Web: [Direct Link] [This Post]
SAIL: AI is the only thing
George Siemens,
Sensemaking, AI, and Learning,
2023/05/04
"Universities are sleep walking," says George Siemens. "I'm surprised that AI is generally being treated as peripheral. Higher education should be in a panic...or a frantic race to adopt and deploy this fascinating technology." I think that's quite right. It's why I have spent a lifetime talking about networks and connections. But I don't agree that AI is the only thing. Yes, AI touches everything else. But the things it touches also matter in their own right. That's why I persist in this newsletter in covering a wide range of topics, everything from the fediverse to the study of consciousness to cryptography to community. Image: Tachyon. Related: cat-GPT and dog-GPT, via Alan Levine.
Web: [Direct Link] [This Post]
AI: Education's Untapped Revolution
Philippa Hardman,
The Learning Science Newsletter,
2023/05/04
Philippa Hardman discusses her recent TEDx talk, making the argument that we should "find new methods of scaling one-to-one mastery tutoring to transform both the quality and the equity of education for all learners." AI can help with this, but as she observes, most of the push "is in the opposite direction, using AI to automate and scale ineffective "chalk and talk" practices." She does, however, highlight a couple of items, Khan Academy's KhanMigo and Microsoft's Reading Coach.

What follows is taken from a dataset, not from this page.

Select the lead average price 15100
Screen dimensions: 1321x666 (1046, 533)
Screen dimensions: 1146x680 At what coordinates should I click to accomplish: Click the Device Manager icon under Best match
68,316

Web: [Direct Link] [This Post]
Opportunities of artificial intelligence for supporting complex problem-solving: Findings from a scoping review
Computers and Education,
2023/05/04
"Research findings support the assumption that (1) affective, (2) (meta-)cognitive, and (3) social processes support complex problem-solving," write the authors. How does AI help with these. According to this small (38 papers) scoping review (12 paper PDF), a lot of work has been done in the cognitive domain (naturally), with work in the other two domains improving. The paper (section 5) breaks down several dimensions for each of these, forming perhaps the beginnings of a taxonomy, though the authors point to an MIT Sloan framework describing "five human-AI interaction modes, namely: i) automator, ii) decider, iii) recommender, iv) illuminator, and v) evaluator" which they say "perfectly reflects the current state of AI." They then describe a model with four dimensions (illustrated), adding a a new 'metacognitive' dimension even though "we failed to identify studies that would explore human-AI interaction at the metacognitive level." They then reference a six-item taxonomy from Klein. Ah, nothing educational researchers love more than a taxonomy.